#### Fragen und Aufgaben
1. Beantworten Sie die folgenden Fragen zur Presseaussendung zum Naturschutz und kennzeichnen Sie die Antworten ebenso mit (a), (b) und (c).
(a) Von welchem Datum ist der SN-Artikel, auf den sich die Presseaussendung bezieht?
(b) Was unterzeichnen Land und Industriellenvereinigung laut dem SN-Lokalteilbericht?
(c) Welches Gesetz soll nach der Forderung des IV-Präsidenten novelliert werden?
2. Übertragen Sie aus der Presseaussendung zum Naturschutz wortgetreu alles von „LUA-PRESSE - Ist“ bis hinunter zu „Wirtschaft hingestellt wird.“.

#### Bereitgestellter Text
LUA-PRESSE - Ist der Naturschutz ein lästiges Übel für den Standort oder wichtig für eine nachhaltige Entwicklung der Wirtschaft?
LUA-Presseaussendung zum SN-Artikel vom 16.07.2020 mit einem Interview mit IV-Präsident Peter Unterkofler
PRESSEAUSSENDUNG:
Laut SN-Lokalteilbericht vom 16.07.2020 unterzeichnen Land und Industriellenvereinigung (IV) heute ein neues Standortabkommen. Im Interview fordert der IV-Präsident Peter Unterkofler eine Vereinfachung und Beschleunigung von Verfahren indem das Naturschutzgesetz novelliert werden soll. Die einseitigen Aussagen können jedoch nicht ohne Entgegnung stehen gelassen werden, da hier wieder einmal der Naturschutz zu Unrecht als Übel für Standort und Wirtschaft hingestellt wird.

#### Datenzeilen
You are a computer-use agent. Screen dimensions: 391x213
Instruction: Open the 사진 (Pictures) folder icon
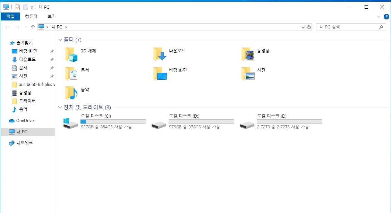point(248,73)
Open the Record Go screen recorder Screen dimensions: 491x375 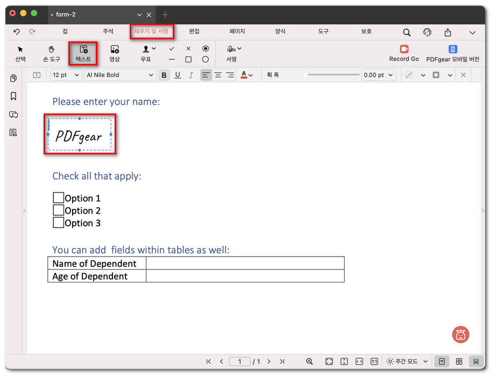tap(404, 53)
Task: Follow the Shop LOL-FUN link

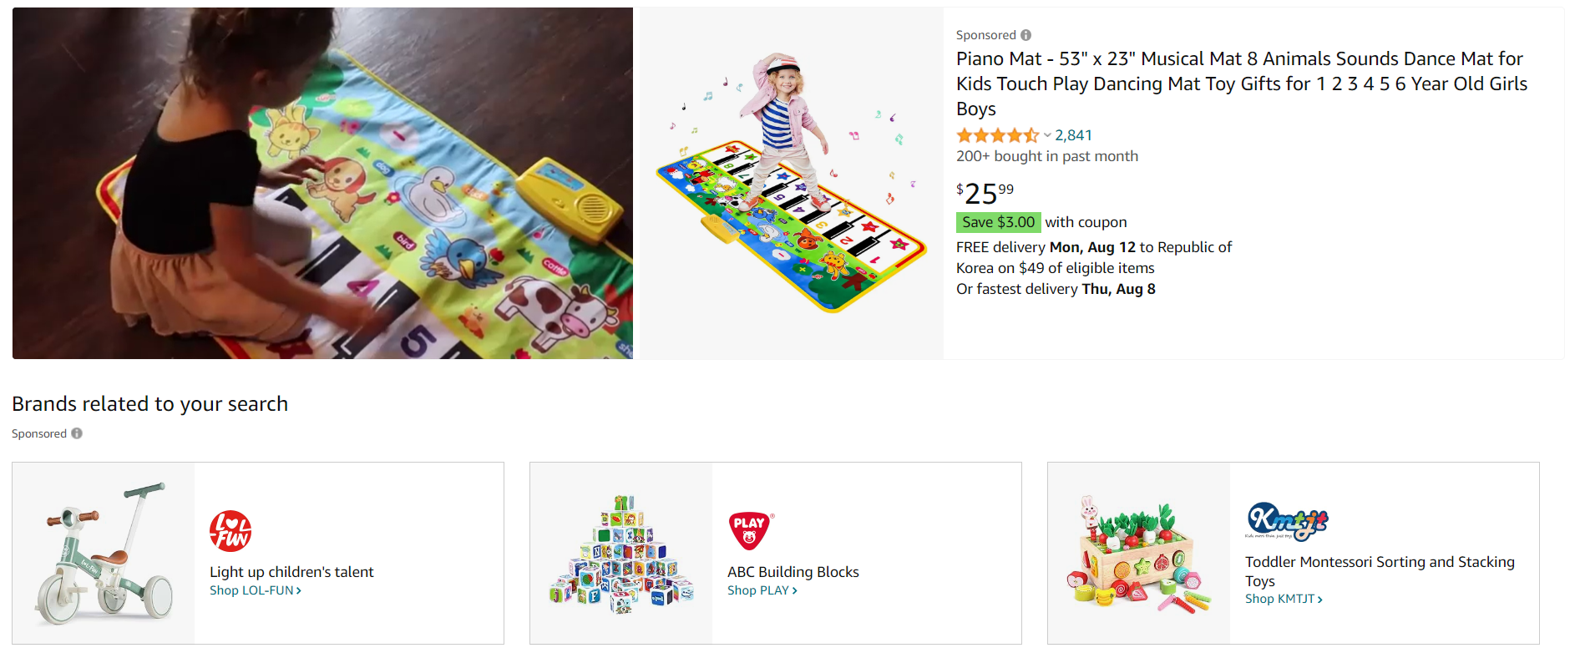Action: point(256,590)
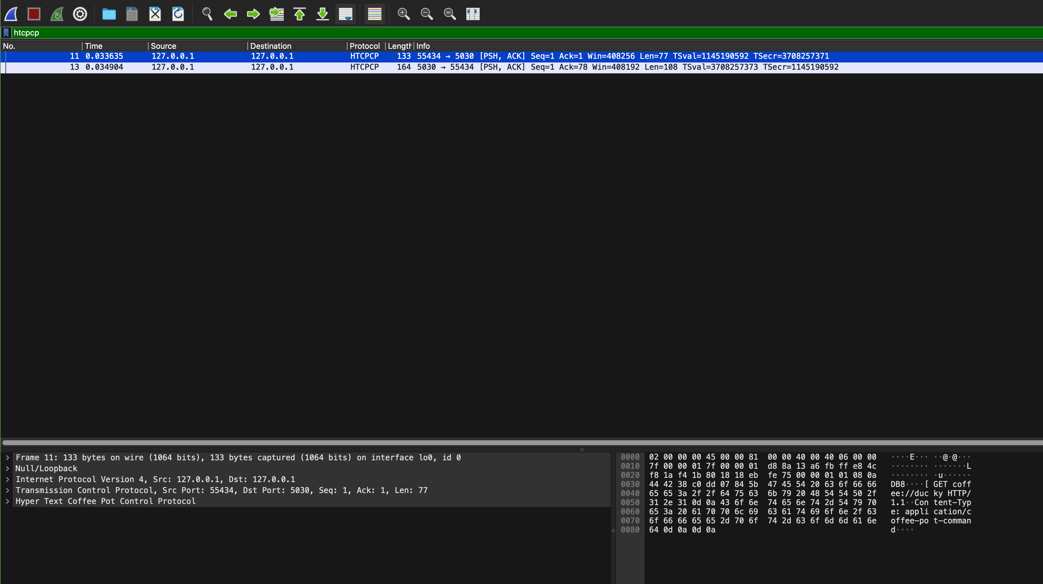Screen dimensions: 1043x584
Task: Close this capture file
Action: 155,14
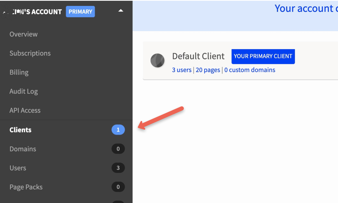Switch to the Subscriptions section
338x203 pixels.
30,53
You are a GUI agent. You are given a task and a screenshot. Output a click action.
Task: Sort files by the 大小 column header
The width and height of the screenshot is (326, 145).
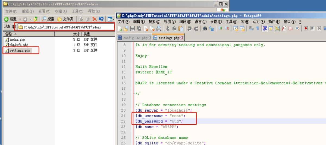pyautogui.click(x=77, y=34)
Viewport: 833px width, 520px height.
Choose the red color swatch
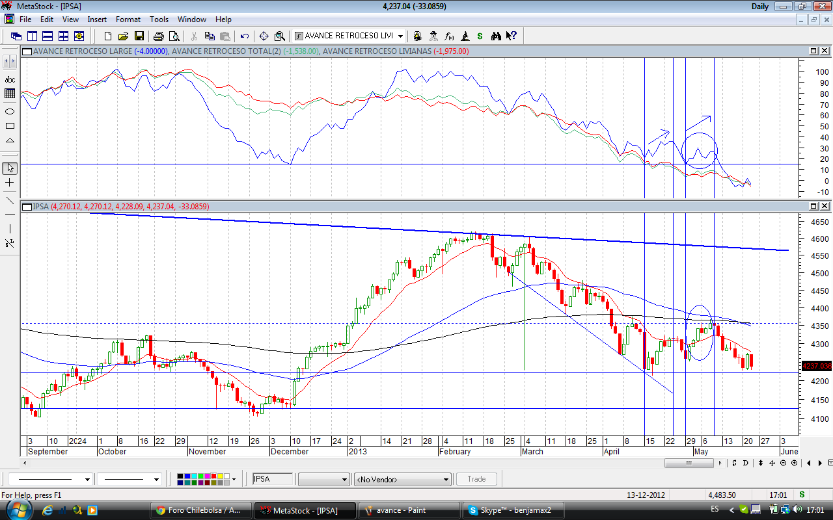click(212, 476)
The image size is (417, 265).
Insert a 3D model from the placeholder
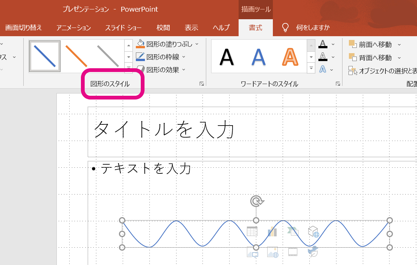(313, 231)
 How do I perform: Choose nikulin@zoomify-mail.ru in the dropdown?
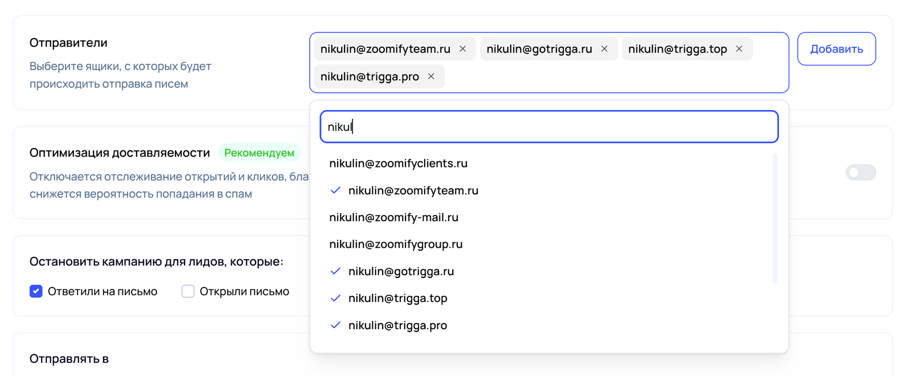coord(393,217)
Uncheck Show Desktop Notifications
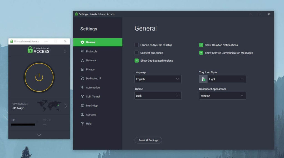Viewport: 284px width, 158px height. coord(201,45)
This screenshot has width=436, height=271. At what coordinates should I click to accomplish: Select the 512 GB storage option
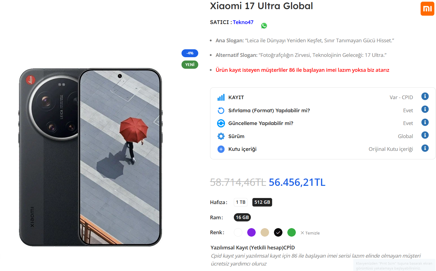point(262,202)
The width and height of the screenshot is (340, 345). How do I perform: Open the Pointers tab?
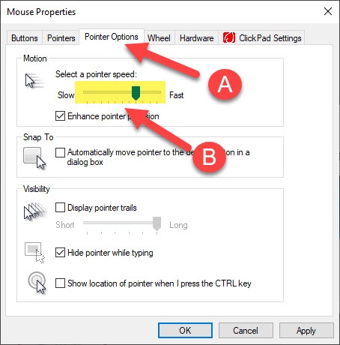pos(61,38)
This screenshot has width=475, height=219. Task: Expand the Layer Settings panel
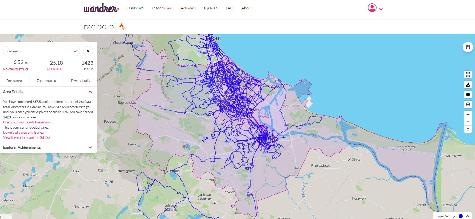[x=468, y=216]
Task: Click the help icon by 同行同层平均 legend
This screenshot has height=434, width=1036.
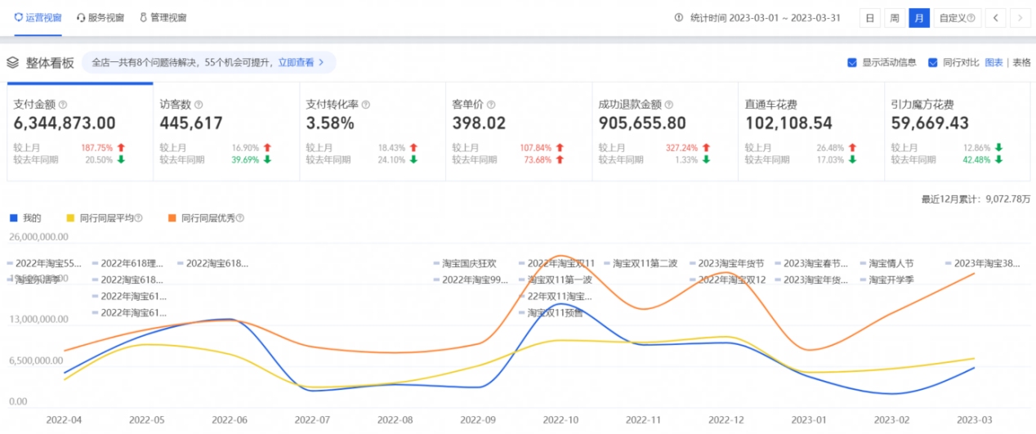Action: pyautogui.click(x=138, y=218)
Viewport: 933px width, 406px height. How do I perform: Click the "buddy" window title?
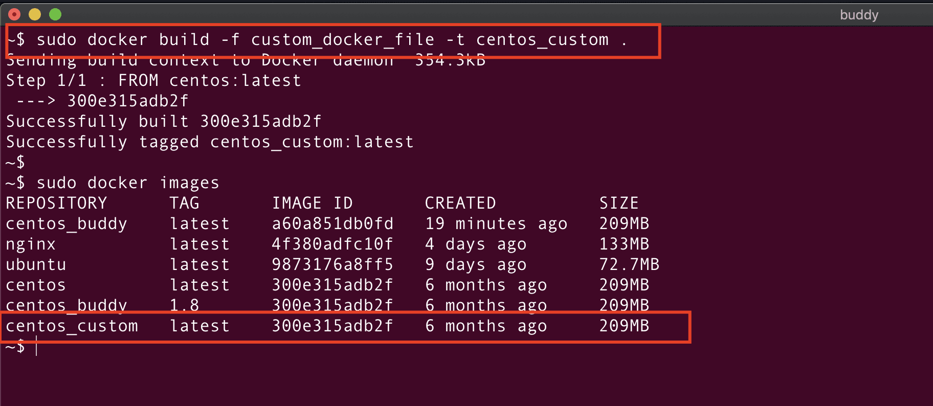859,15
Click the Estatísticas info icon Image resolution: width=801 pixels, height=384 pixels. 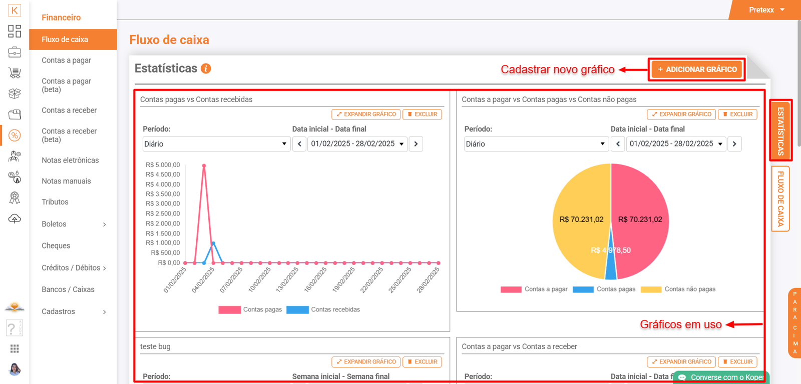pos(206,69)
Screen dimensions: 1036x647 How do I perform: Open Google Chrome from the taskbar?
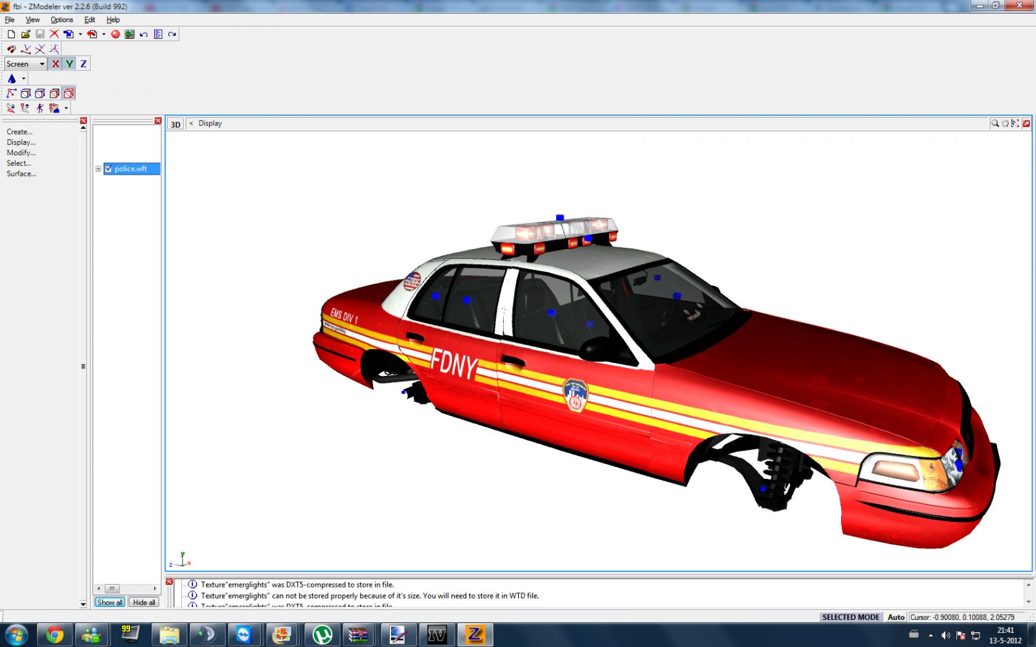click(55, 635)
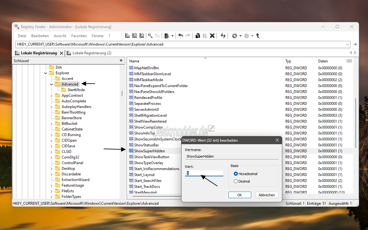This screenshot has height=230, width=368.
Task: Switch to Lokale Registrierung (2) tab
Action: [x=89, y=53]
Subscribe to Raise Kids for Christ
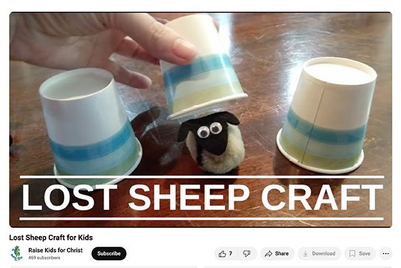The height and width of the screenshot is (268, 401). (109, 254)
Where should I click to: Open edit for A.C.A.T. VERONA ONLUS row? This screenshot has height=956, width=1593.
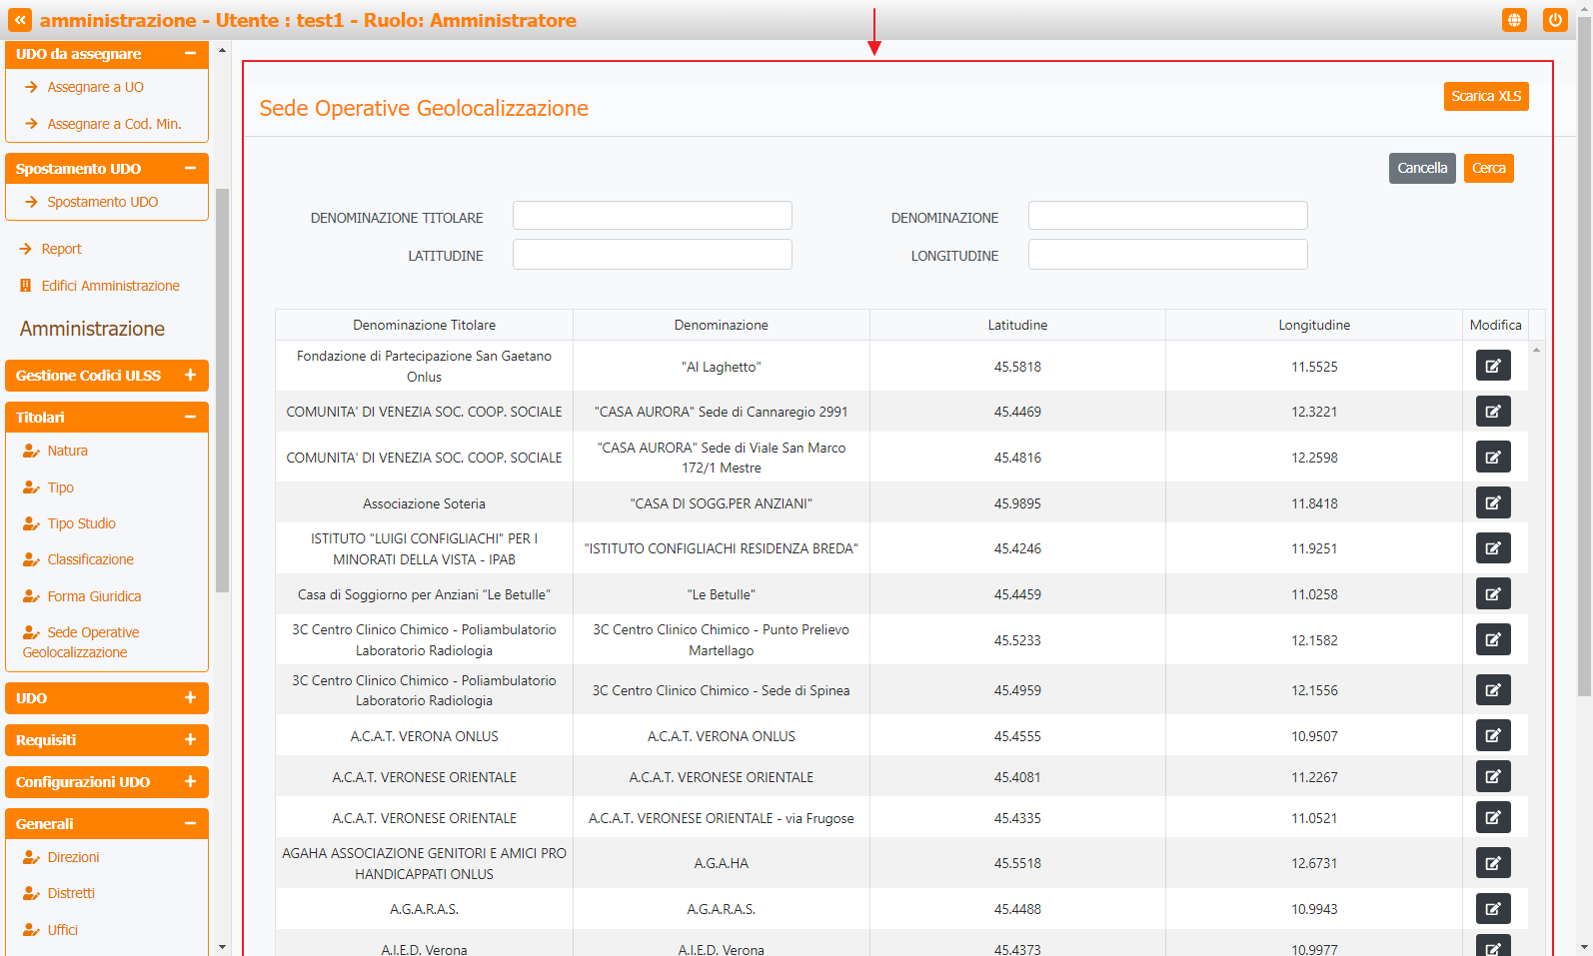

#### Ergebnisse der Aufgaben
1.
(a) Vom 16.07.2020.
(b) Ein neues Standortabkommen.
(c) Das Naturschutzgesetz.

2.
LUA-PRESSE - Ist der Naturschutz ein lästiges Übel für den Standort oder wichtig für eine nachhaltige Entwicklung der Wirtschaft?
LUA-Presseaussendung zum SN-Artikel vom 16.07.2020 mit einem Interview mit IV-Präsident Peter Unterkofler
PRESSEAUSSENDUNG:
Laut SN-Lokalteilbericht vom 16.07.2020 unterzeichnen Land und Industriellenvereinigung (IV) heute ein neues Standortabkommen. Im Interview fordert der IV-Präsident Peter Unterkofler eine Vereinfachung und Beschleunigung von Verfahren indem das Naturschutzgesetz novelliert werden soll. Die einseitigen Aussagen können jedoch nicht ohne Entgegnung stehen gelassen werden, da hier wieder einmal der Naturschutz zu Unrecht als Übel für Standort und Wirtschaft hingestellt wird.